Seminar: Prof. Duyoung Min

(Potsdam University)

SEMINAR INFORMATION

Title: Robust molecular tweezers reveal the speed limit of membrane protein folding


Speaker: Duyoung Min*

*Department of Chemistry, UNIST


Single-molecule tweezers, such as magnetic tweezers, are powerful tools for probing nm-scale structural changes in single membrane proteins under force. However, the weak molecular tethers used for the membrane protein studies have limited long-time, repetitive molecular transitions due to force-induced bond breakage. In this talk, we present a robust single-molecule tweezer method that uses dibenzocyclooctyne (DBCO) cycloaddition and traptavidin binding, enabling the estimation of the folding ‘speed limit’ of helical membrane proteins.
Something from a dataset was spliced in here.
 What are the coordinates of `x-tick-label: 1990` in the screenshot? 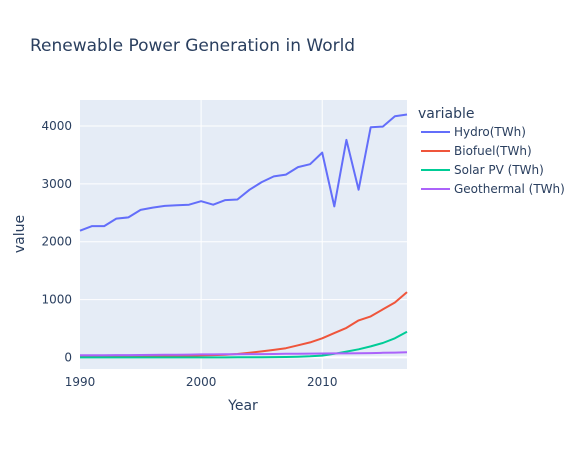 It's located at (80, 382).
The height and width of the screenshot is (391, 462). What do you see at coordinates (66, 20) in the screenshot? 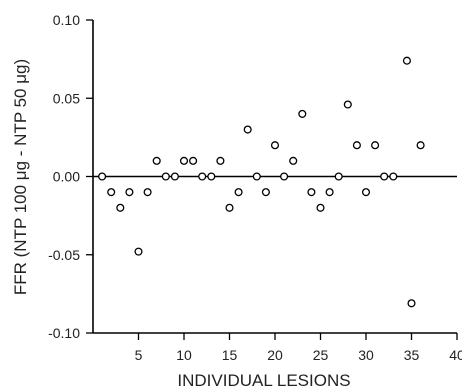
I see `y-tick-label: 0.10` at bounding box center [66, 20].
By using this method, we were able to observe numerous structural transitions of a designer single-chained transmembrane (TM) homodimer for 9 h at 12 pN, and reveal its entire folding pathway, including the hidden dynamics of helix-coil transitions. We characterized the energy barrier heights and folding times for the transitions using a model-independent deconvolution method and the hidden Markov modeling (HMM) analysis, respectively. The Kramers rate framework yields a considerably low speed limit of 21 ms for a helical hairpin formation in lipid bilayers, compared to μs-level soluble protein folding. This large discrepancy is likely due to the highly viscous nature of lipid membranes, retarding the helix-helix interactions. Our results offer a more valid guideline for relating the kinetics and free energies of membrane protein folding.